Leave the pictures aside. Retype exactly the lines from the top of the data below through the one holding "Image resolution: width=1854".

* **Dataset records**:
---

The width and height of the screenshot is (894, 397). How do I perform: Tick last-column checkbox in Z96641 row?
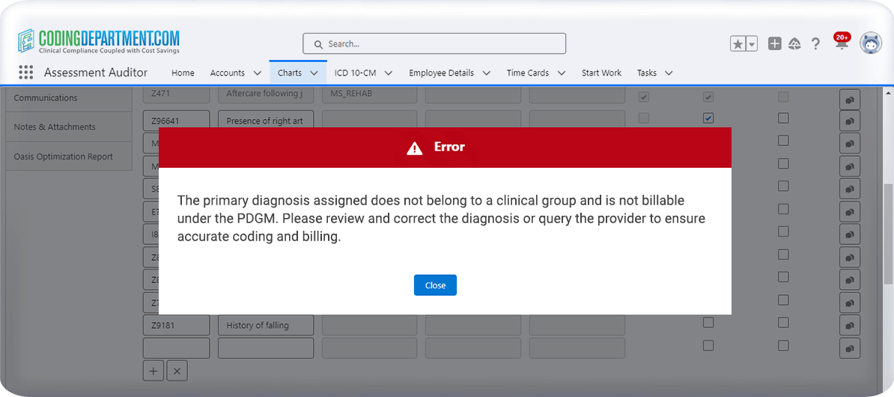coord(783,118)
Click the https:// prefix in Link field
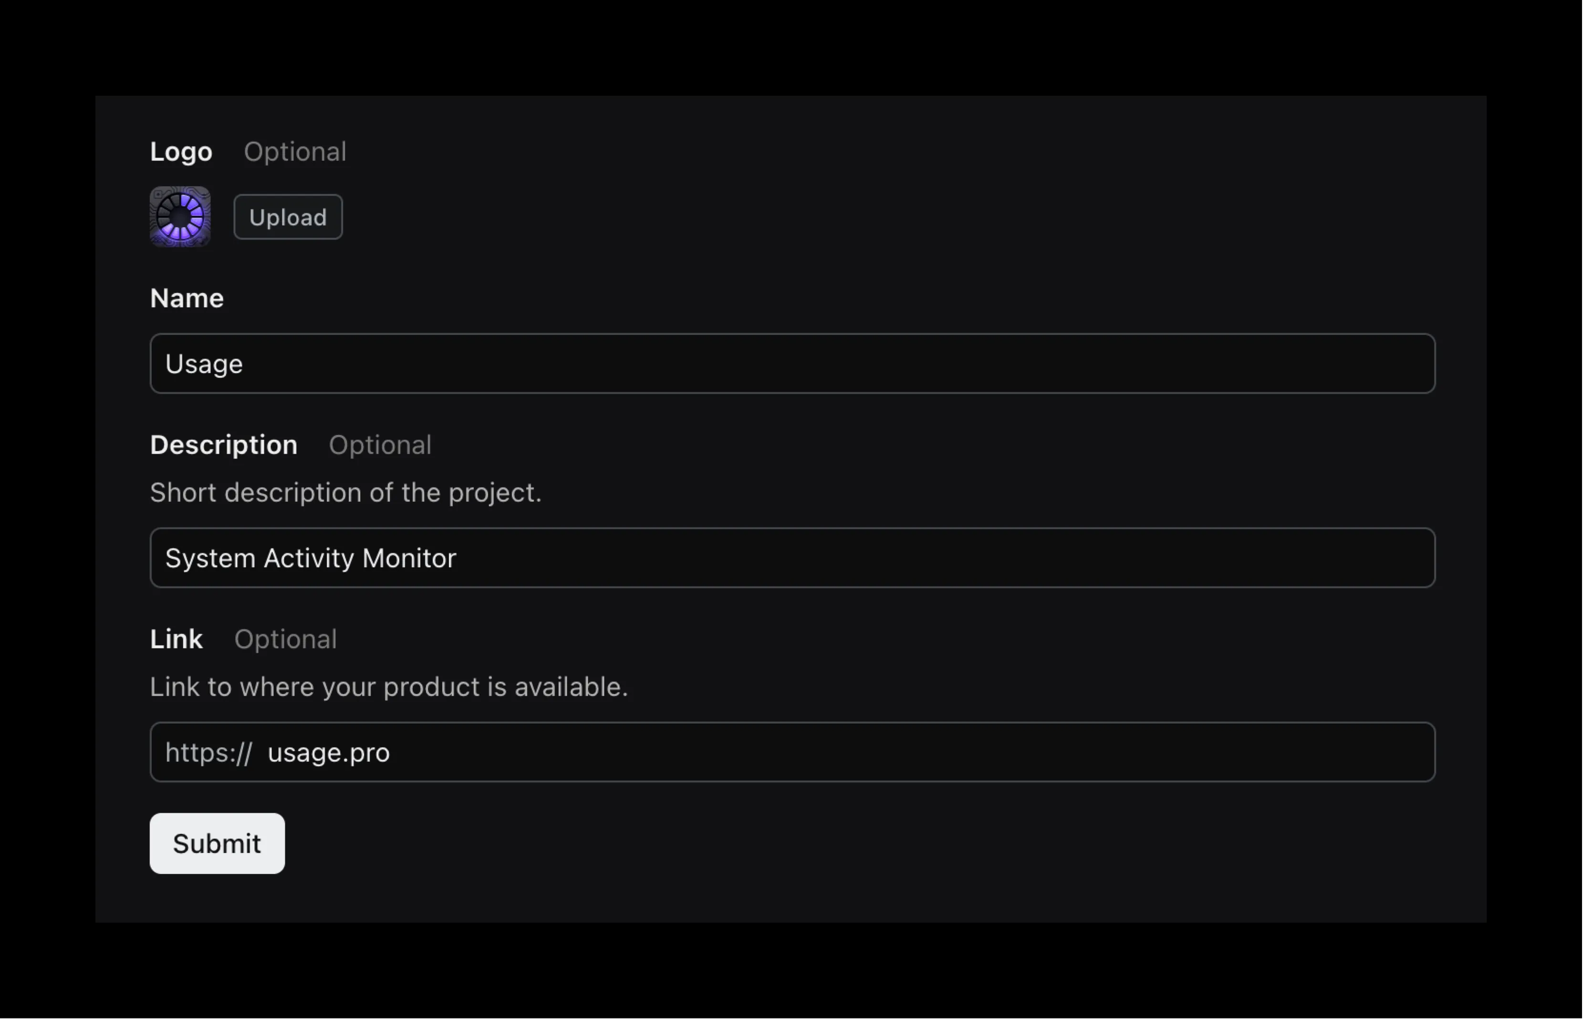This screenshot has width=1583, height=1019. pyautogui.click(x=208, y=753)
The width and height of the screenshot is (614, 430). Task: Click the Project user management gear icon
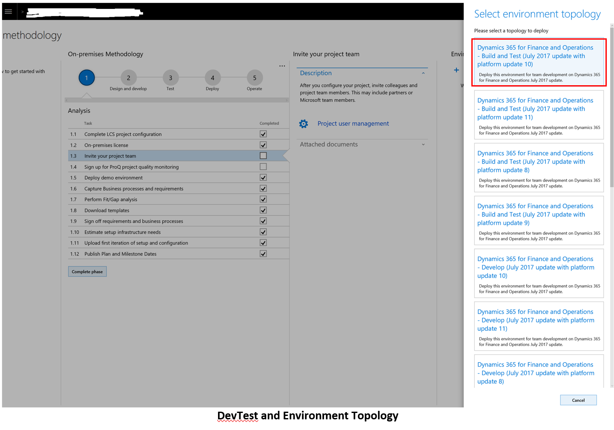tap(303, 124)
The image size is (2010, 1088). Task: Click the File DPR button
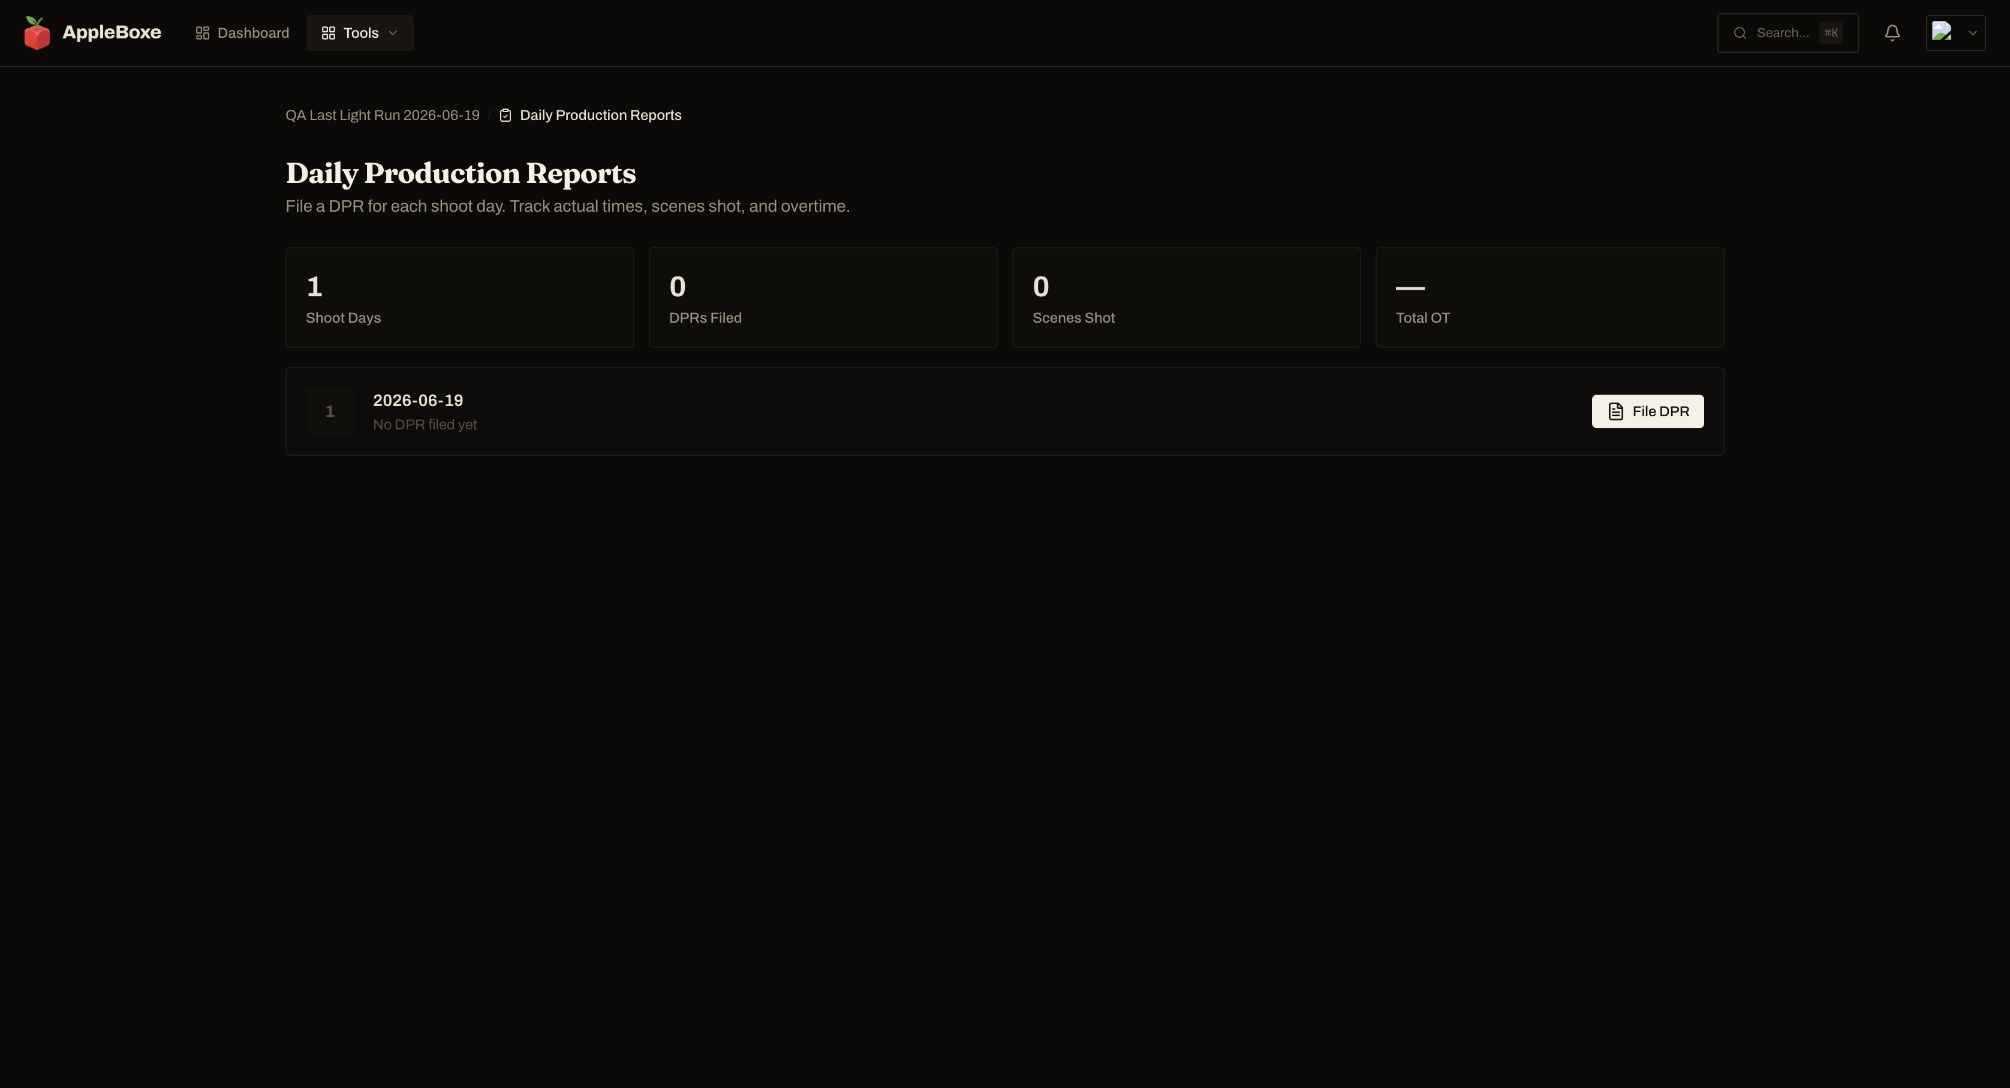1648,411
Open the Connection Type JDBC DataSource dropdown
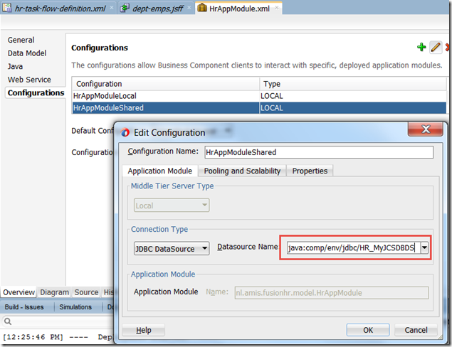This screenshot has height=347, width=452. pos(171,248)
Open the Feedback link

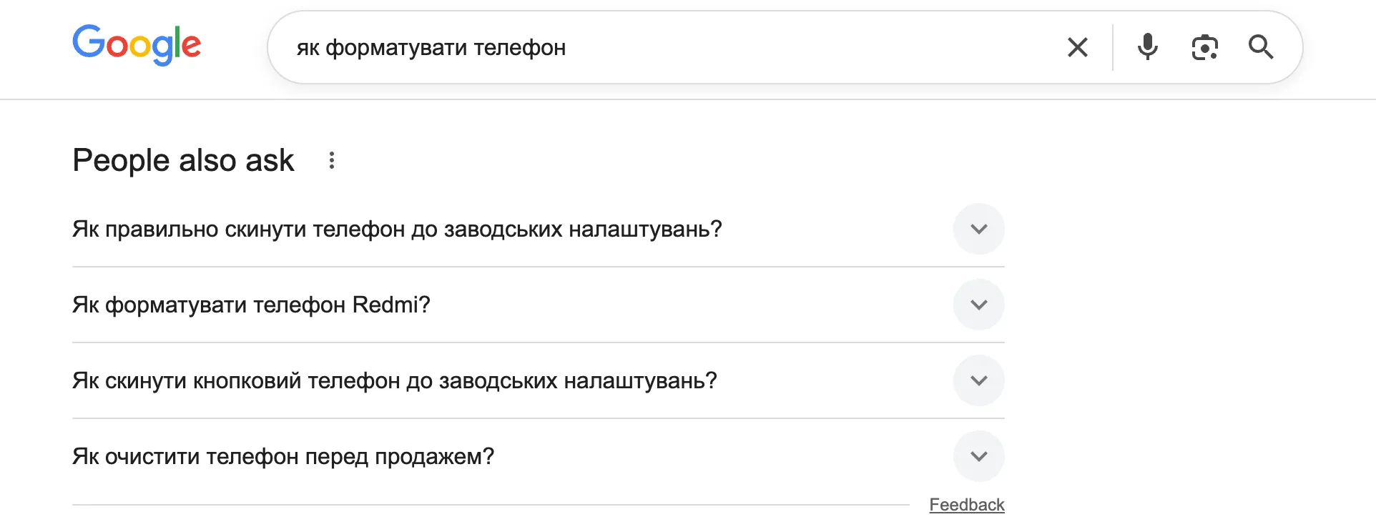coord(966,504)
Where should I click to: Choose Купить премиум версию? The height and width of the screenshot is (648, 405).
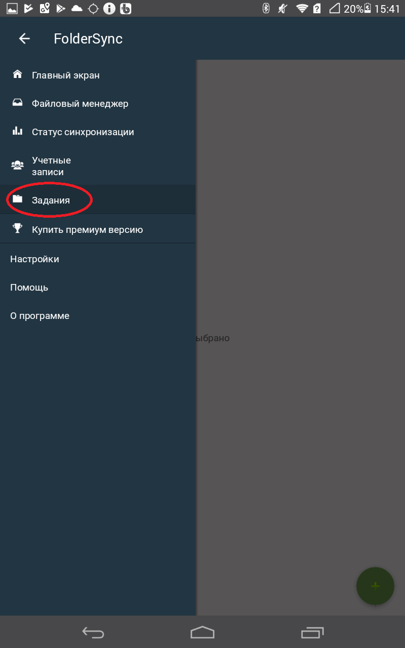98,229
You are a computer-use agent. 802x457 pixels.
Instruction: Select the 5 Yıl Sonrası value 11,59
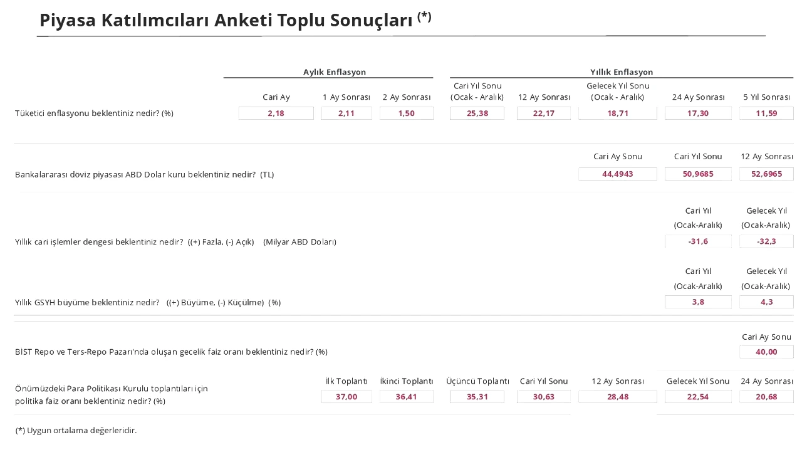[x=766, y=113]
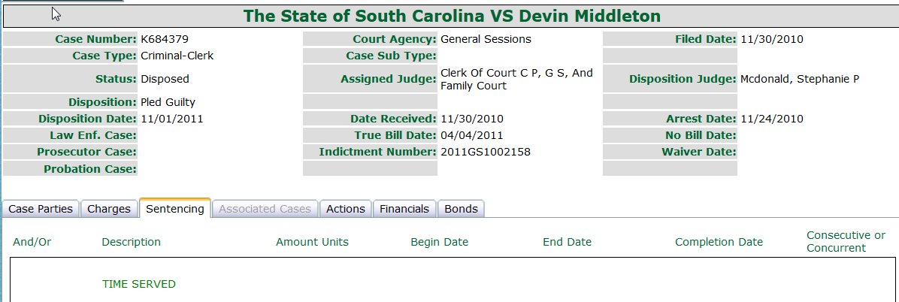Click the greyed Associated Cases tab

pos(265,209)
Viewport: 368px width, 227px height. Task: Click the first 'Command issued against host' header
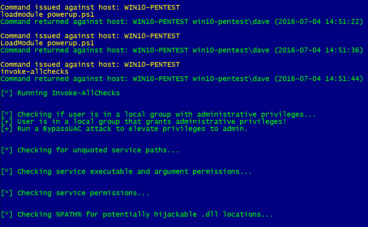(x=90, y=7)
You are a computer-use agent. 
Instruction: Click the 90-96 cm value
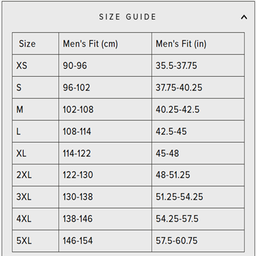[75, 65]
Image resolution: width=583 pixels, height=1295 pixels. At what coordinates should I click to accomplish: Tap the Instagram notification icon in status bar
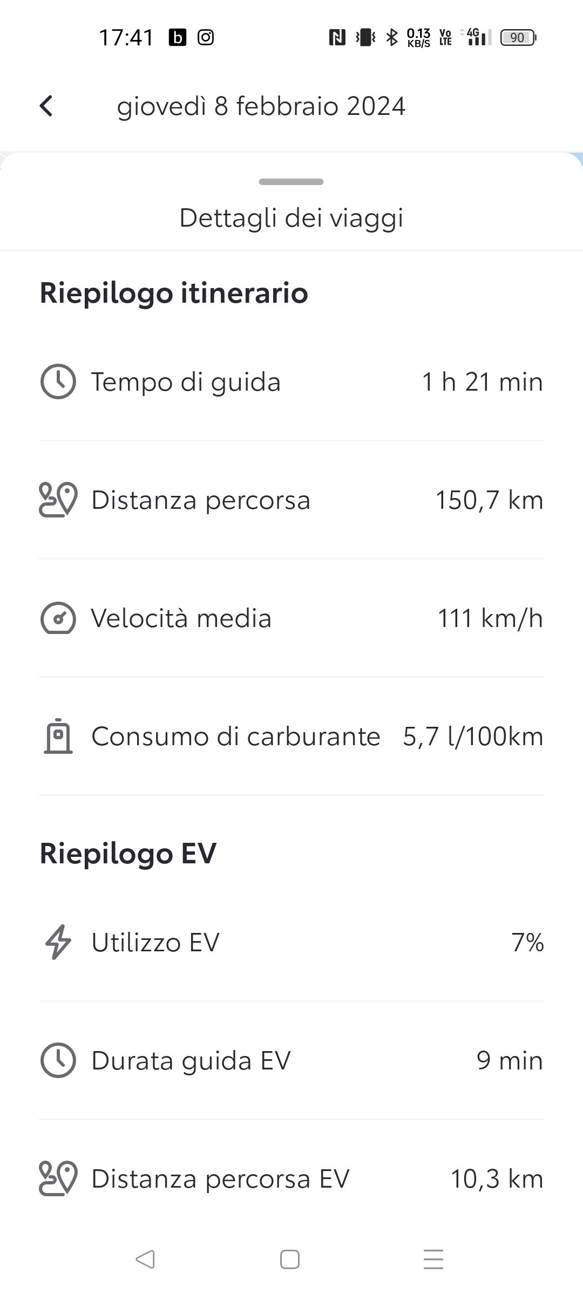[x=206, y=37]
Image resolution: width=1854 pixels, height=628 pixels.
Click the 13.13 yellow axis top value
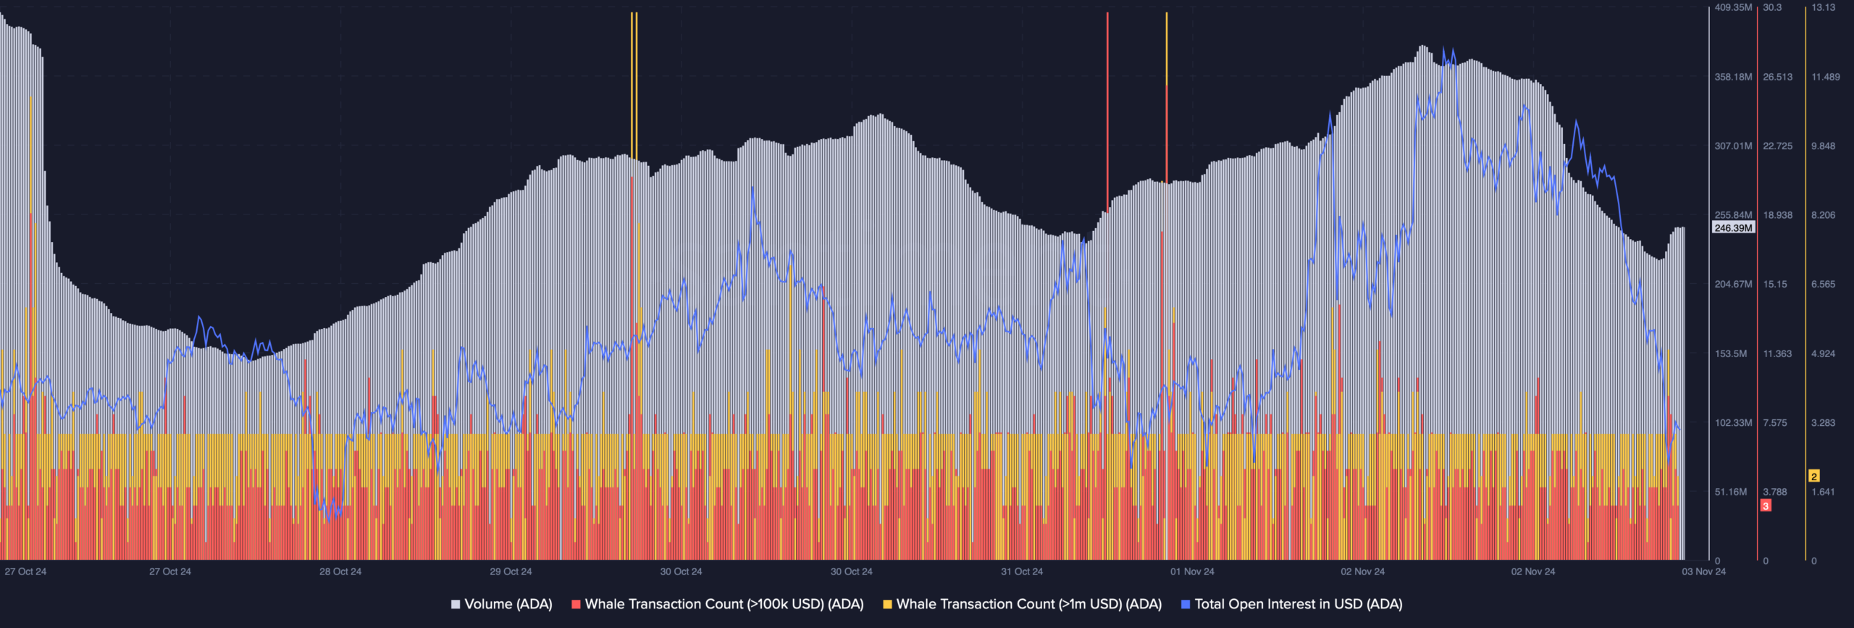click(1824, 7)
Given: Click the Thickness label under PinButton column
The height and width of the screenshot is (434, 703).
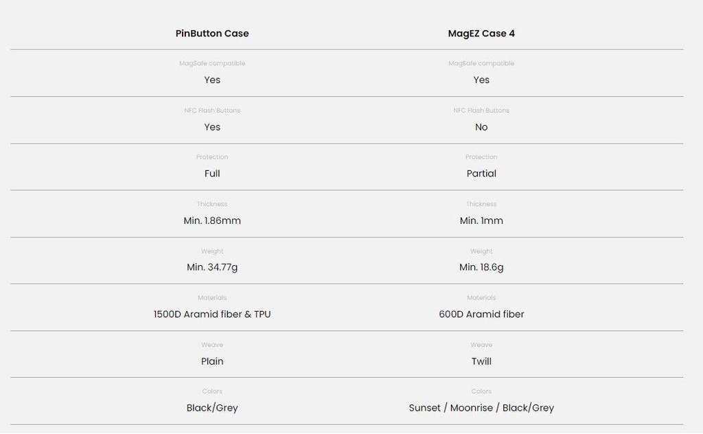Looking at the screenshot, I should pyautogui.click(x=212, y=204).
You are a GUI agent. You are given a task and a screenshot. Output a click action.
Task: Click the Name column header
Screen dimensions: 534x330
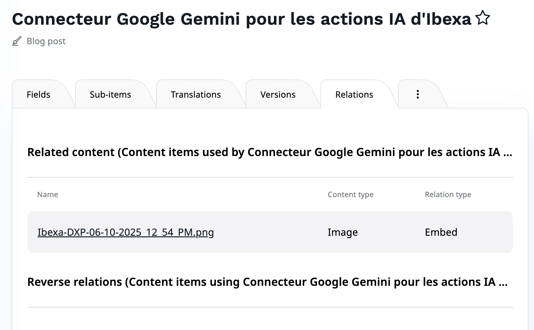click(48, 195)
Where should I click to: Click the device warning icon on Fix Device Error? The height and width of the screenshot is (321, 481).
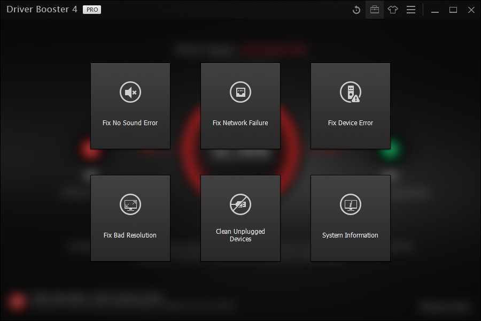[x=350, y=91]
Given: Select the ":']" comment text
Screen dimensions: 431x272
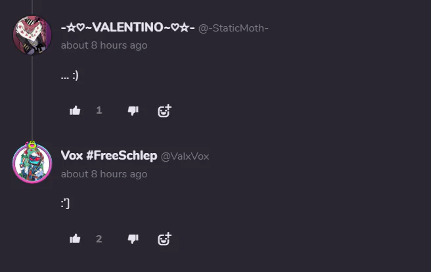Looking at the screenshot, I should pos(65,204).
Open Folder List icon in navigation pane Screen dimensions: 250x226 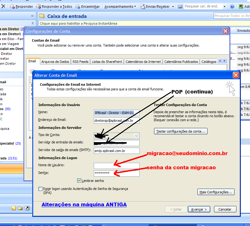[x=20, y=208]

---

* **Task answer**:
The width and height of the screenshot is (894, 397). How do I perform: Tick last-column checkbox in Z96641 row?
coord(783,118)
Click the https:// prefix in Link field
This screenshot has width=1583, height=1019. pyautogui.click(x=208, y=753)
The width and height of the screenshot is (614, 430). Task: Click the Project user management gear icon
tap(303, 124)
The image size is (2010, 1088). Task: Click the File DPR button
1648,411
Open the Connection Type JDBC DataSource dropdown
This screenshot has height=347, width=452. pos(171,248)
Open the Feedback link

coord(966,504)
Where should I click to: Choose Купить премиум версию? The height and width of the screenshot is (648, 405).
98,229
You are a computer-use agent. 802x457 pixels.
Instruction: Select the 5 Yıl Sonrası value 11,59
[x=766, y=113]
Click the greyed Associated Cases tab

pos(265,209)
Viewport: 368px width, 227px height. Task: Click the first 'Command issued against host' header
(x=90, y=7)
You are a computer-use agent. 
Instruction: Click the 90-96 cm value
[75, 65]
Image resolution: width=583 pixels, height=1295 pixels. At what coordinates should I click to accomplish: Tap the Instagram notification icon in status bar
[x=206, y=37]
Image resolution: width=1854 pixels, height=628 pixels.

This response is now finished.